■ What the task asks: Repeat nothing but the line that contains "Click the Попросить вкл button" and the lines after it, through the end of the listing, exactly as they stand; omit pictures.

(Material for this exercise)

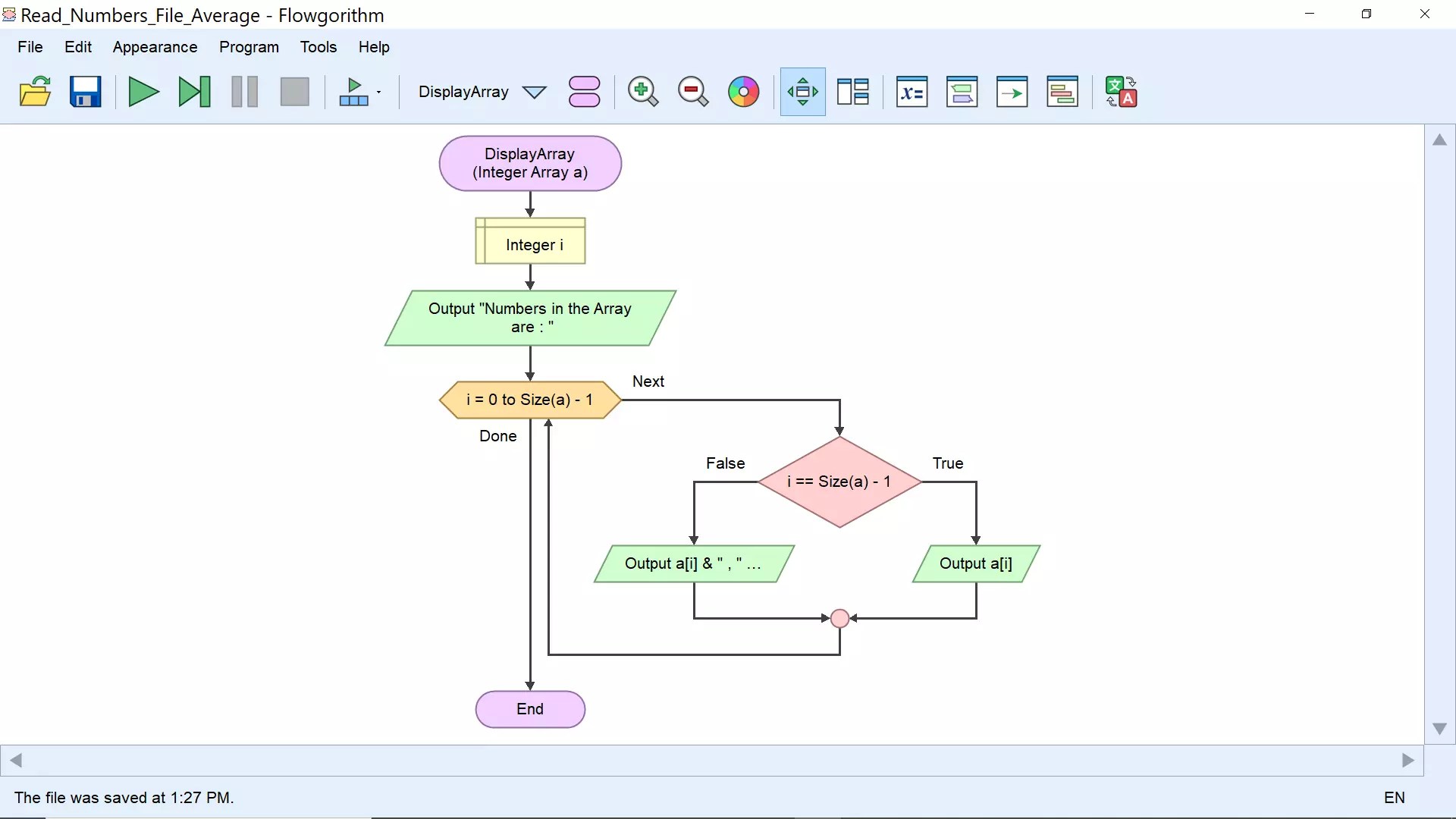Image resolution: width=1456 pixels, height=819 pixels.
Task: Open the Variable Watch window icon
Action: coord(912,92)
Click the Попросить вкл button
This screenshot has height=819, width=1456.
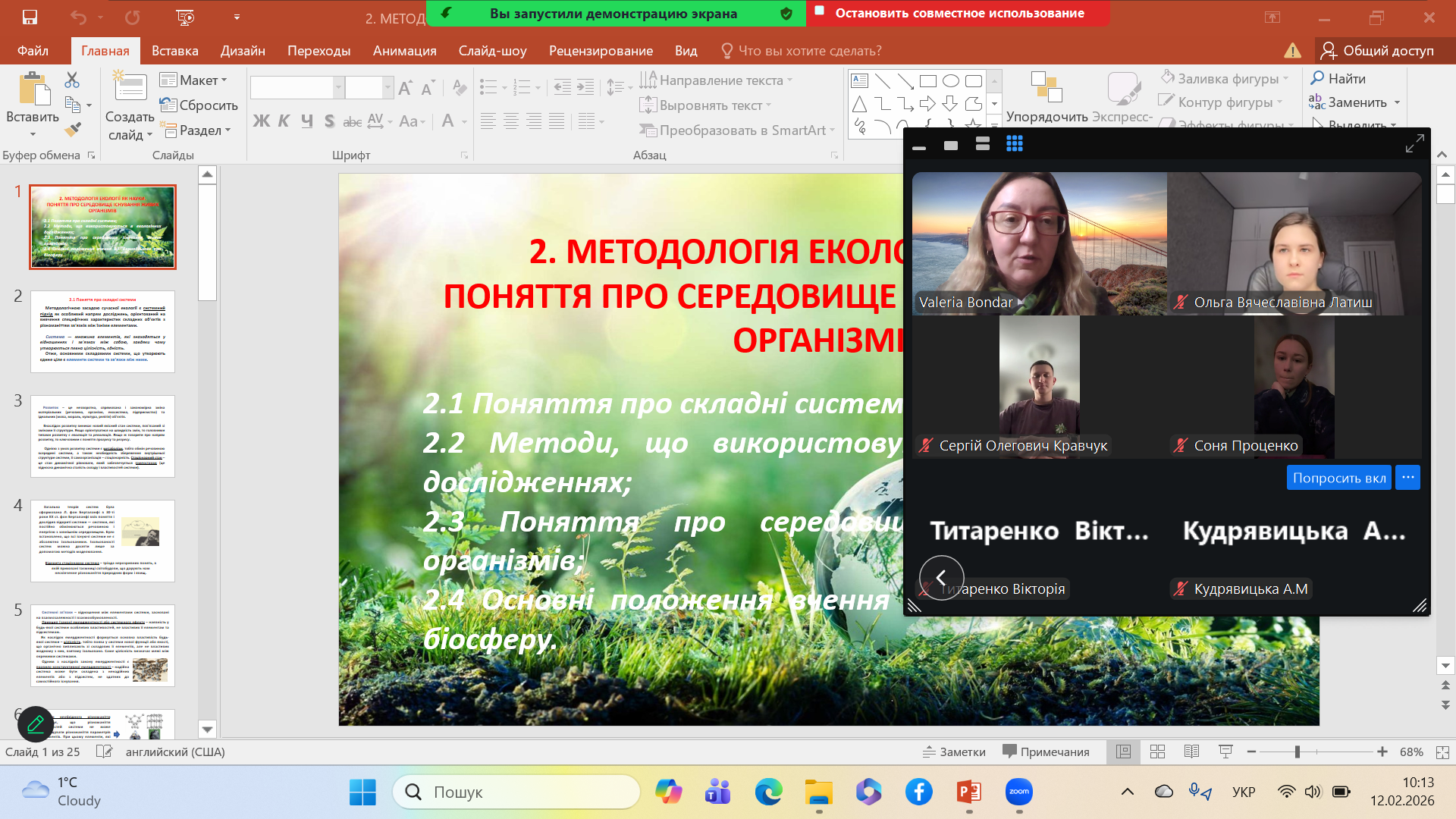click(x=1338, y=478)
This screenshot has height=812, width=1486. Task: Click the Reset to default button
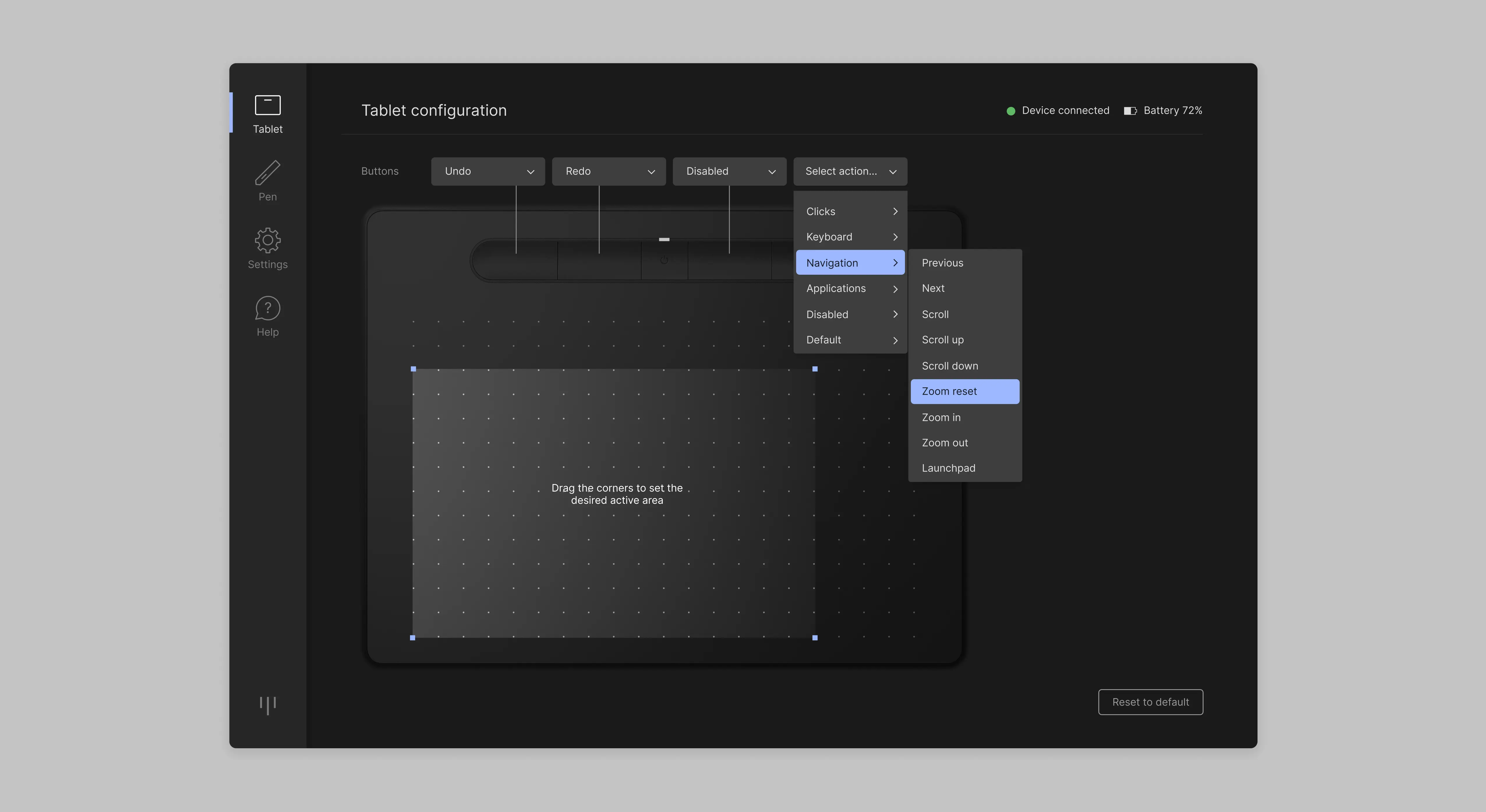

(End Material for this exercise)

■ Output for this exercise:
Click the Попросить вкл button
This screenshot has height=819, width=1456.
click(x=1338, y=478)
This screenshot has height=812, width=1486. Task: Click the Reset to default button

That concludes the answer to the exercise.